We know her as Sporty Spice. But Melanie Chisholm, aka “Mel C”, has a side of herself she wants to reveal to the world — she has always been an extreme people pleaser.
“I wanted, needed, for people to like me,” she writes in her new memoir, Who I Am.
Opening up about her parents’ divorce when she was a young child, Chisholm wrote:
“I do believe the turbulence of those formative years is a big part of who I am, what made me want to succeed. It gave me hunger for acceptance and attention.”
The 48-year old appeared on the podcast How To Fail, speaking to host Elizabeth Day about the catharsis of writing this book, which took her over a year to complete.
“There are only five people who know what it’s like to be a Spice Girl, but at the heart of it, we are ordinary people, with ordinary issues, things to overcome. The hardships that I face are so common,” she told Day.
Chisholm spoke about the various difficulties of navigating fame as a young person, admitting that “being successful very young, being wealth very young…sometimes people don’t grow up in the way they’re supposed to – there are certainly some aspects of me emotionally where I’m a little bit behind.”
She spoke about sexism in the music industry, her friendships with her former bandmates, and opened up about the sexual assault she suffered on the eve of their first ever performance in Istanbul in 1997, when she was 23.
“I didn’t want to make a fuss, but also I didn’t have time to deal with it,” she said. “Everything was leading towards the pinnacle of everything I’d ever wanted to do.”

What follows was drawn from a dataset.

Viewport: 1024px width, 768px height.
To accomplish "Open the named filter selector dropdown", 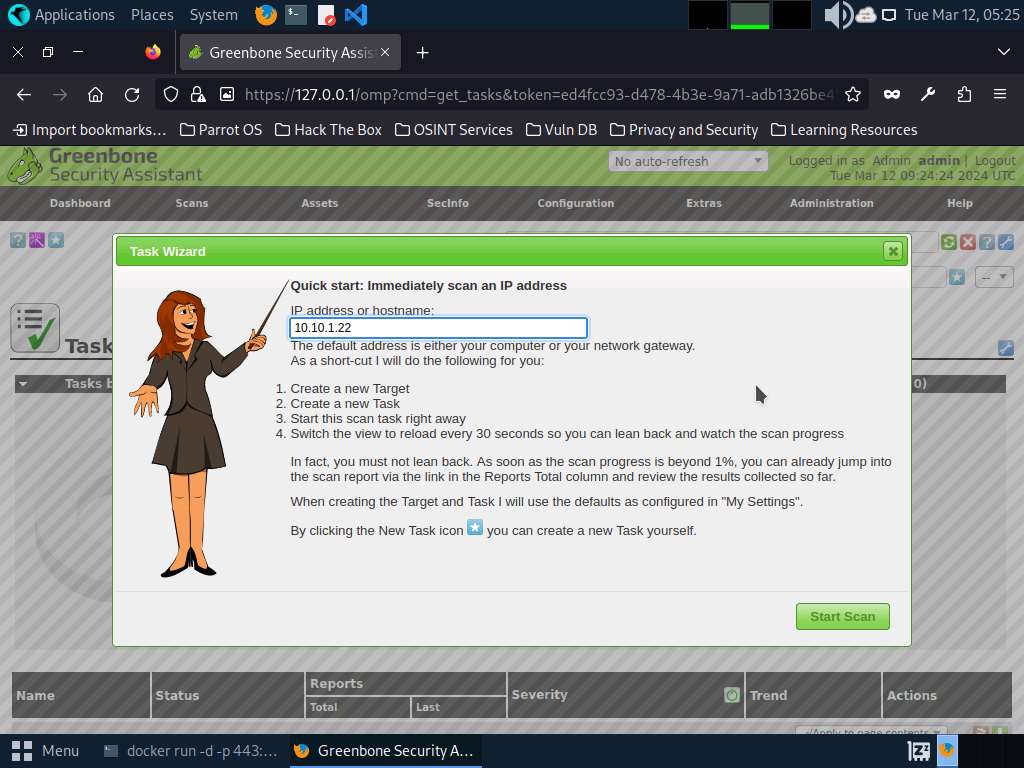I will coord(995,277).
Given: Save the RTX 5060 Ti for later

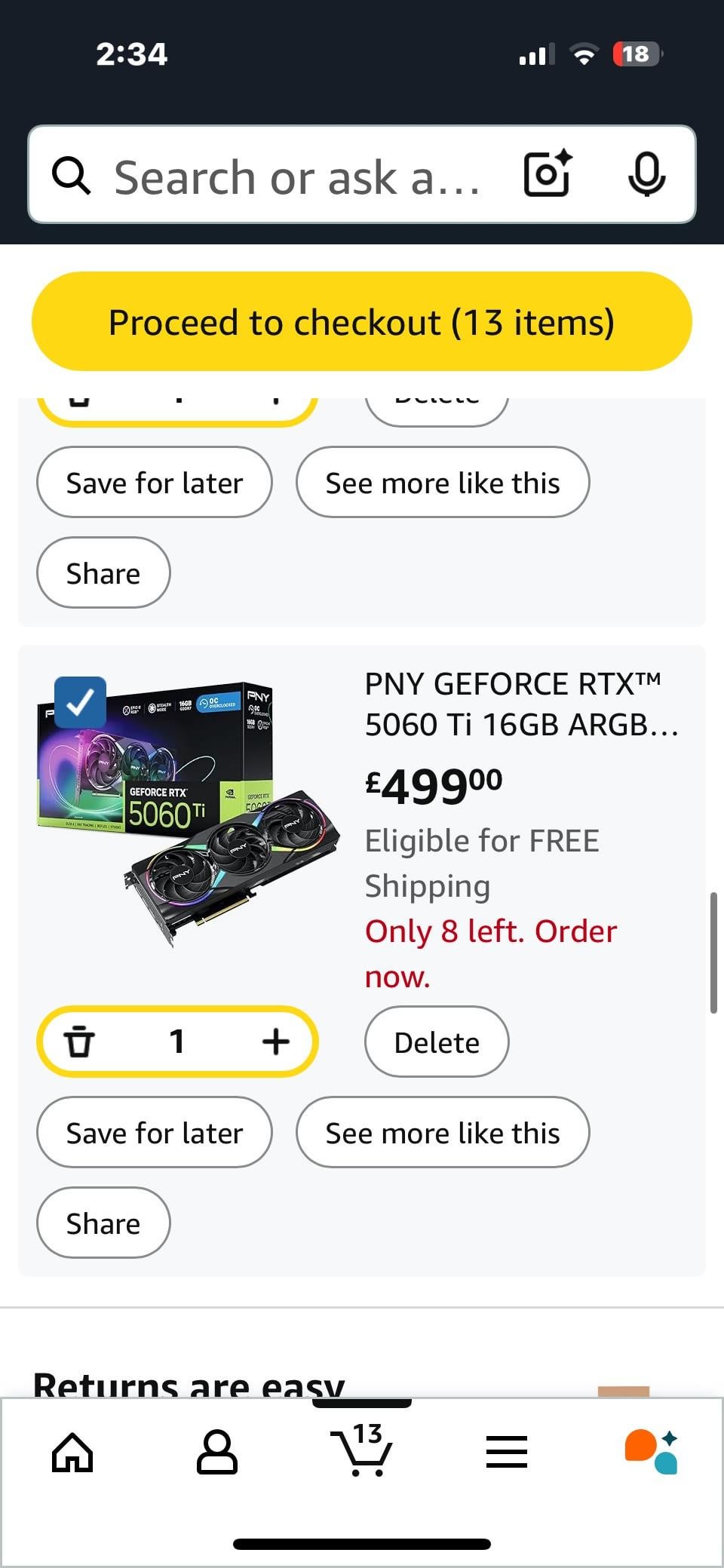Looking at the screenshot, I should [155, 1132].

“What happened to me, I kind of buried immediately, because there was other things to focus on.”
She felt “vulnerable”, “violated” and “embarrassed.”
“I think it’s really important to me to say it and to finally deal with it and process it,” she added, telling Day that she had not planned on writing about the trauma in her book.
Her memoir covers her life in the spotlight, detailing her struggles with clinical depression, anorexia, binge-eating disorder, and severe anxiety.
In an interview with British columnist Jan Moir, Chisholm said she would “binge until I was unconscious” and “eat cereal and bread to the point of sedation.”
“So many of my issues were driven by control or lack of control,” she explained. “I was binge drinking. I was binge eating. I was embarrassed and ashamed of it. I had to keep it a secret because even though you’re in denial about it, there’s still that tiny little voice going: “This isn’t right, you can’t continue like this.”
“But I didn’t want to face it. I didn’t want to face it until the time when I personally felt like I didn’t have an option. I was afraid of what the alternative was.”
In both interviews with Moir and Day, Chisholm said she is positive about her future and loves being surrounded by other mothers.
“All around me I see women overcoming and achieving incredible things,” she said. “I just feel like we don’t give ourselves enough credit.”
“We are fucking warriors, you know? Sometimes when I think of what I have done and what I now deal with every day; with work, with being a mum, with family stuff. And I’m like, fucking, I’m still standing.”